Saved data entries

---+---

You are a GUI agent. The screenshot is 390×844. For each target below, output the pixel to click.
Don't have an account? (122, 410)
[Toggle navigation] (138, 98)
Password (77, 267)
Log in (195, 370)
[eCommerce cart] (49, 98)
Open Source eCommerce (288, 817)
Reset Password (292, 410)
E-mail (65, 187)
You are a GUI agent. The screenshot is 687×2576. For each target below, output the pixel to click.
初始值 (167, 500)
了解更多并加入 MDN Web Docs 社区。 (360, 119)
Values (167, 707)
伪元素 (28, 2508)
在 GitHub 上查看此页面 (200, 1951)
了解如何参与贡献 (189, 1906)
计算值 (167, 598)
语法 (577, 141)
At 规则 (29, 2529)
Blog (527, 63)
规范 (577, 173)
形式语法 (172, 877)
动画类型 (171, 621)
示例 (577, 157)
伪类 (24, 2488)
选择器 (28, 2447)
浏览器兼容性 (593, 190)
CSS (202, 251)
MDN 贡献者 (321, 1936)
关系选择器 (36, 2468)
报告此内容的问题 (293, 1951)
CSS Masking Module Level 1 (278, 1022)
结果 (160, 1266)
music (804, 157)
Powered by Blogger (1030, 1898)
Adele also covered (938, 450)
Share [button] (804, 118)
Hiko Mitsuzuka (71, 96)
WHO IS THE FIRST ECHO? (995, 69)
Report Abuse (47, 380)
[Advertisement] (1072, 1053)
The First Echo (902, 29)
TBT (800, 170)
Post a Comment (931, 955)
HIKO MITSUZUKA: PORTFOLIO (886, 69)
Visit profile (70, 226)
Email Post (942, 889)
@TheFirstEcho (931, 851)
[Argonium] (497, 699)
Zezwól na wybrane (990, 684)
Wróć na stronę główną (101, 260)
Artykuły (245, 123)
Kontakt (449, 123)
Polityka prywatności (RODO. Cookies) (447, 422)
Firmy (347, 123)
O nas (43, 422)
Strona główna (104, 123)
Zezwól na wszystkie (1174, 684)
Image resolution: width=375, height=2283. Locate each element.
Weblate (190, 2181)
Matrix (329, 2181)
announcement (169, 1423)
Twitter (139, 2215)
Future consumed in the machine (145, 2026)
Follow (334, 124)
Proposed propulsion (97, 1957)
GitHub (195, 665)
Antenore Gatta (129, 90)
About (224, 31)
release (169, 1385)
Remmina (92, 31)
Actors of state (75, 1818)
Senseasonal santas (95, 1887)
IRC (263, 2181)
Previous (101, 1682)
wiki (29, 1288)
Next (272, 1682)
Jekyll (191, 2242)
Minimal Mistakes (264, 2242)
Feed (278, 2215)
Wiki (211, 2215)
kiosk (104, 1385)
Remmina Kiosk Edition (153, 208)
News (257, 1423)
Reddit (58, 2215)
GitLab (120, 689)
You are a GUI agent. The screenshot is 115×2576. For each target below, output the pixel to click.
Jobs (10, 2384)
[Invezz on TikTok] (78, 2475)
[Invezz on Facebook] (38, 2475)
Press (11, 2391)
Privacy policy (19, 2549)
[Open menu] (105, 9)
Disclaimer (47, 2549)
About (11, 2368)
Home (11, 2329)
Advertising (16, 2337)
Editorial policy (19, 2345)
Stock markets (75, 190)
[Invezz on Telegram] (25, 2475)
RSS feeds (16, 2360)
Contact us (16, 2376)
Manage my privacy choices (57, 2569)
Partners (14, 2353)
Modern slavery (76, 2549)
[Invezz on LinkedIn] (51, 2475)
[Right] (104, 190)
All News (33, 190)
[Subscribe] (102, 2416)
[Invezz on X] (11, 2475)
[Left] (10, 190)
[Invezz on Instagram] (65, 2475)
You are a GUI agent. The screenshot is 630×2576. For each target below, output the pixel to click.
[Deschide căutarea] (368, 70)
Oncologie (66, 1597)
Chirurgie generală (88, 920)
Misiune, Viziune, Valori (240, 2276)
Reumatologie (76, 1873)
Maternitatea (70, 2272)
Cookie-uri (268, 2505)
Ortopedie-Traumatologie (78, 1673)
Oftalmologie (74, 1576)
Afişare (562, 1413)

---+---

PROBLEM REQUIREMENTS
Could you reproduce, exactly, every line above from the line with "HIKO MITSUZUKA: PORTFOLIO (886, 69)" to the line with "release (169, 1385)", and no other line? Both ends count.

TASK OUTPUT
HIKO MITSUZUKA: PORTFOLIO (886, 69)
Visit profile (70, 226)
Email Post (942, 889)
@TheFirstEcho (931, 851)
[Argonium] (497, 699)
Zezwól na wybrane (990, 684)
Wróć na stronę główną (101, 260)
Artykuły (245, 123)
Kontakt (449, 123)
Polityka prywatności (RODO. Cookies) (447, 422)
Firmy (347, 123)
O nas (43, 422)
Strona główna (104, 123)
Zezwól na wszystkie (1174, 684)
Image resolution: width=375, height=2283. Locate each element.
Weblate (190, 2181)
Matrix (329, 2181)
announcement (169, 1423)
Twitter (139, 2215)
Future consumed in the machine (145, 2026)
Follow (334, 124)
Proposed propulsion (97, 1957)
GitHub (195, 665)
Antenore Gatta (129, 90)
About (224, 31)
release (169, 1385)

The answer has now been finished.